May 21, 2024

A Bid to Open Access at UT’s Sororities

Flora Mae Ayres (right) stands with Elise McDaniel (left), one of the 3 women in the FUTURE program who accepted a bid following sorority recruitment at the University of Tennessee.

As of August 2021, the University of Tennessee’s Panhellenic Council began allowing students with disabilities to apply to be part of the recruitment process for the first time in the school’s history.

Panhellenic recruitment at the University of Tennessee consists of a week-long detailed series of rounds that result in a values based process set to benefit both the new members as well as the 13 Panhellenic chapters. This process has often been stigmatized as an exclusive procedure consisting solely of young women who are considered to be privileged and advantaged.

Sororities at the University of Tennessee have been trying tirelessly to break down these stereotypes and become more inclusive. From cross council involvement to educational meetings, the Panhellenic community at UTK has been making an effort to be even more knowledgeable about diversity.

However, the biggest change came this recent semester prior to recruitment. Following the past 2020 Panhellenic recruitment process, students like Flora Mae Ayres decided it was time for a big change.

A junior majoring in special education, Ayres came up with the idea to include individuals in the schools’ postsecondary education program, called FUTURE, in sorority recruitment. FUTURE is “a program that helps young adults with intellectual and developmental disabilities make a successful transition from high school to adult life,” according to the university’s website.

In order to ensure a beneficial process for everyone involved, recruitment is planned months and even years prior to the official start in August.

Ayres worked underground with the coordinator of the FUTURE Program Dr. Emma Burgin for months after the 2020 recruitment season ended to ensure the following year would be even more inclusive. Both Ayres and Burgin worked closely with the Panhellenic Community and Associate Director of Sorority and Fraternity Life, Jennifer Pierce, in order to accommodate the FUTURE program students.

“Basically our whole goal this whole year was to make sure that the girls got the same experience that everybody else does because that’s truly what they deserve,” Ayres said.

After working tirelessly throughout the year, by August 2021 the women were ready to join primary recruitment. Ayres explains how they were able to ensure recruitment ran smoothly with their new colleagues from the FUTURE program. “Basically this looked like the girls going through the whole recruitment process just as anybody else would of course, with a few accommodations, but everyone needs accommodations so that was just a simple thing to do to make sure the girls were as comfortable as possible” says Ayres.

The goal was to ensure that each woman going through the program would receive the same treatment and experience regardless of any disabilities.

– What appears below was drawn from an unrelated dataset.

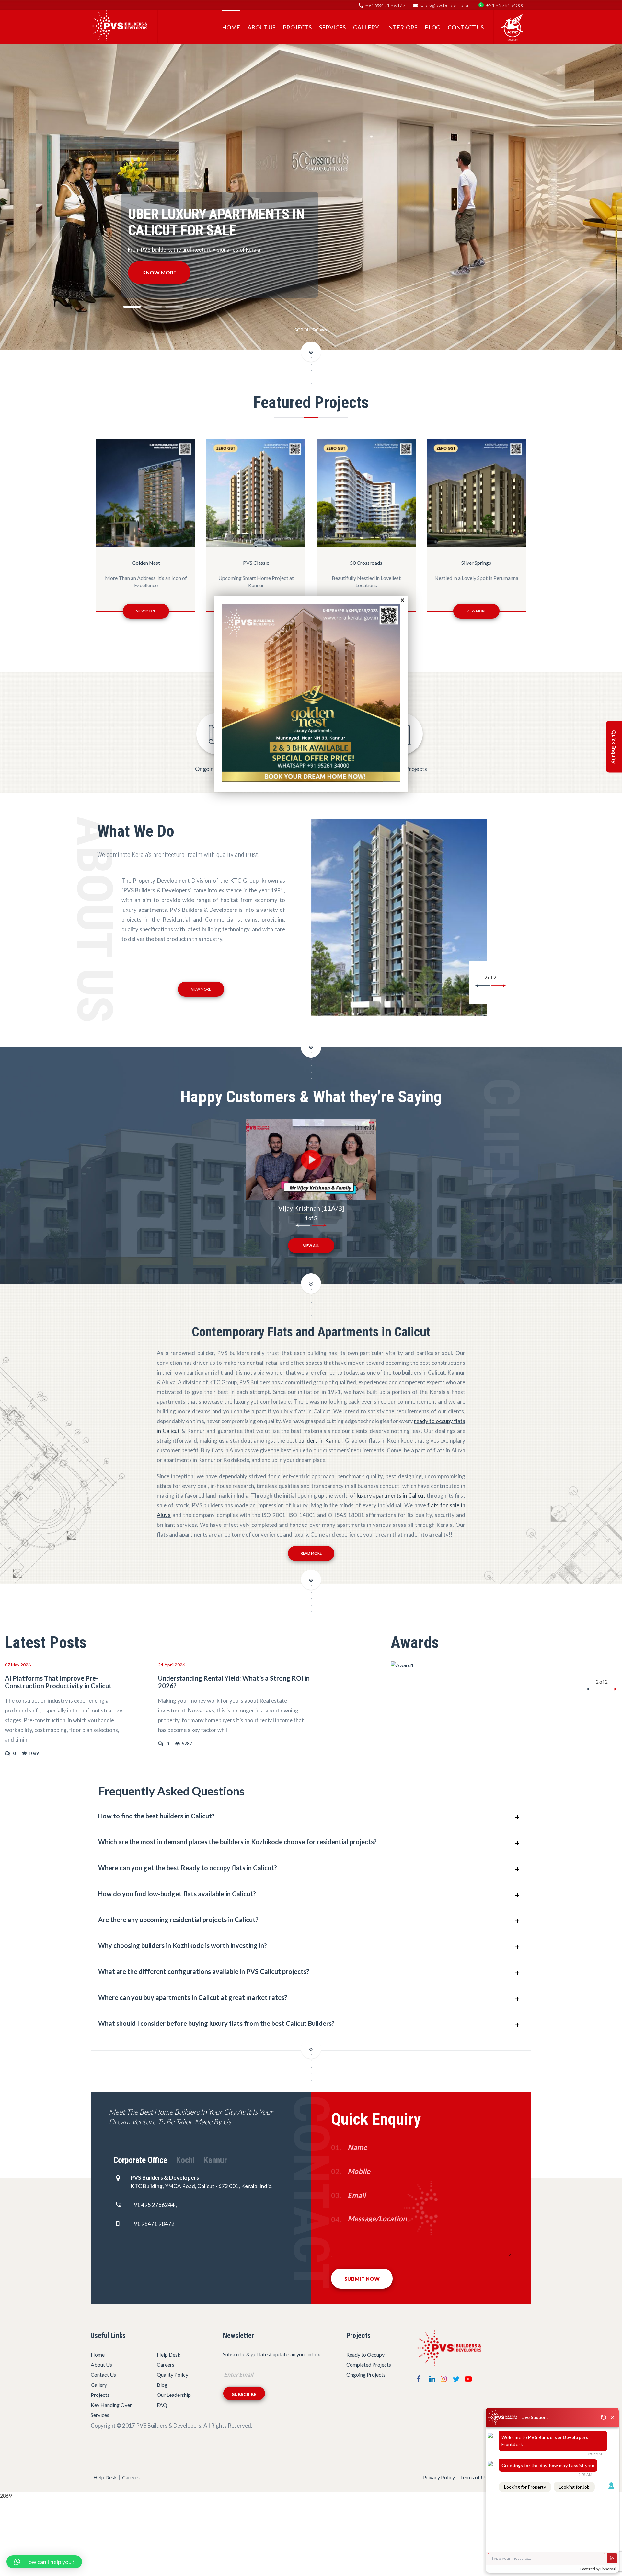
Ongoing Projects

In order to do so, some accommodations had to be made aware of. Regardless of said accommodations, each woman was made to feel just as comfortable as the rest.

“Inclusion truly lives here at the University of Tennessee”

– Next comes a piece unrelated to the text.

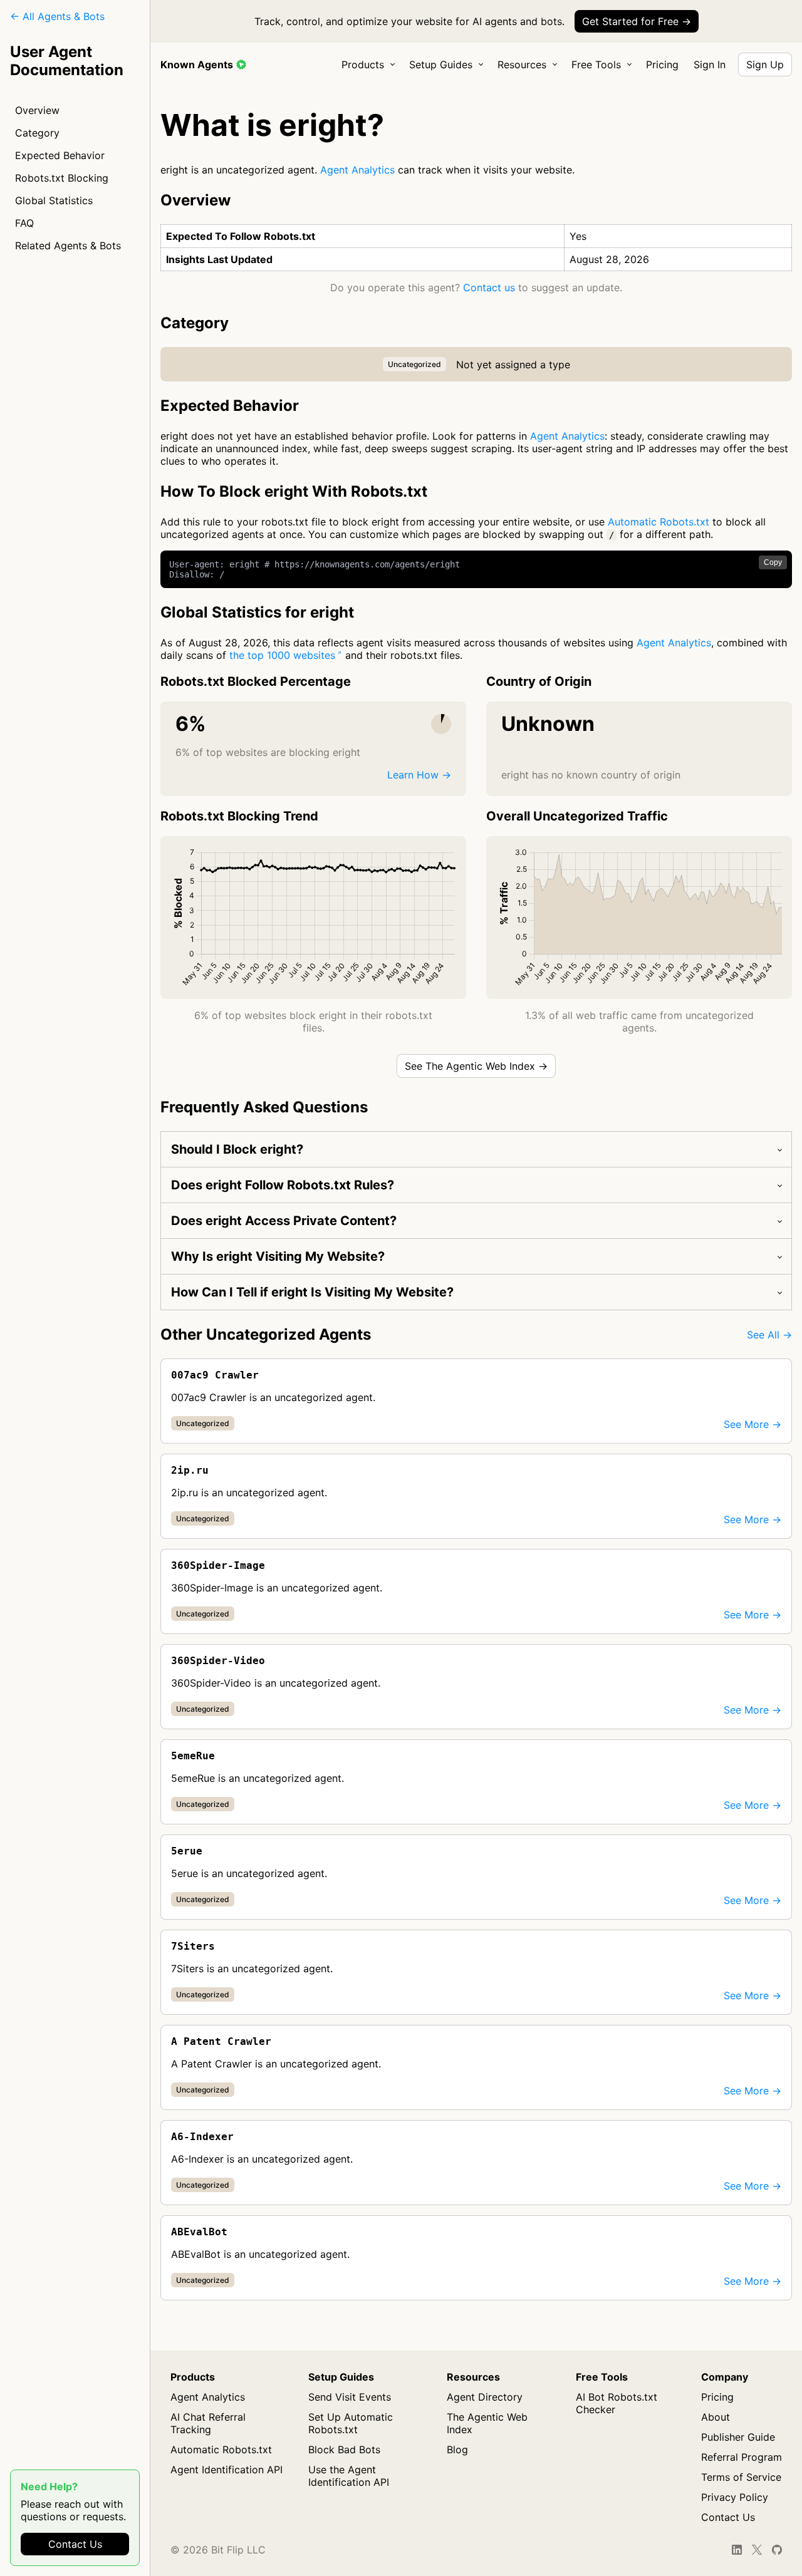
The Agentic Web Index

Abby Gatio, a junior in the Alpha Omicron Pi sorority, embraced the changes. “I enjoyed every second of it,” Gatio said. “I’ve loved getting to know the FUTURE girls and just knowing my sorority has opened its eyes to be more inclusive and accepting is just one of the many reasons why I’m proud to be a part of this community.”

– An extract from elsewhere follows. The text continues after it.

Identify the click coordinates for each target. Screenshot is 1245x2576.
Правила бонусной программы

As the 2021 primary Panhellenic Recruitment season commenced, three women with disabilities were inducted into three separate sororities on campus, those being Alpha Omicron Pi, Zeta Tau Alpha and Alpha Delta Pi.

Alpha Omicron Pi was one of the three sororities to present a bid to the women in the FUTURE program.

“I felt so honored to hand out our first ever bid to an amazing young woman in the FUTURE program,” said Katelyn Sobral, presdient of AOII. “I love recruitment each and every year but this year will forever hold a special place in my heart. I’m so grateful to be a part of such an inclusive community that creates opportunities for every woman.”

The experience was eye-opening for Panhellenic communities at universities across the nation. Not only was this experience a start to breaking down the stereotypes of sorority life, but it also began the transition into awareness and acceptance of those around us.

Tennessee Disability Pathfinder defines inclusion as accessible social, recreational, and creative programs that engage and inspire people of all abilities to become involved.

“From this whole experience I hope universities all around the world can look at what we have done and integrate the same experiences at their college. Inclusion truly lives here at the University of Tennessee,” Ayres said.

Inducting each woman into one of the 13 Panhellenic chapters is not the end of this journey. Following recruitment, changes were made throughout the council, including the creation of a new leadership position encompassing mental health awareness, and education surrounding mental disabilities.

Alpha Omicron Pi inducted Ayres into the position of “Sunshine Chair”.

“Here at Alpha Omicron Pi I am the sunshine chair, but that ultimately translates to the mental health and wellness of the chapter chair. So basically what that looks like is making sure that everyone is doing well mentally… And with that I have integrated some education ensuring we are doing things with a purpose and putting good energy out into the world past our inner circle of the sorority,” Ayres said.

Moving forward, the hope is to see more inclusion throughout sorority and fraternity life. The University of Tennessee Panhellenic community plans to be one of the first of many who begin opening their doors to those with disabilities.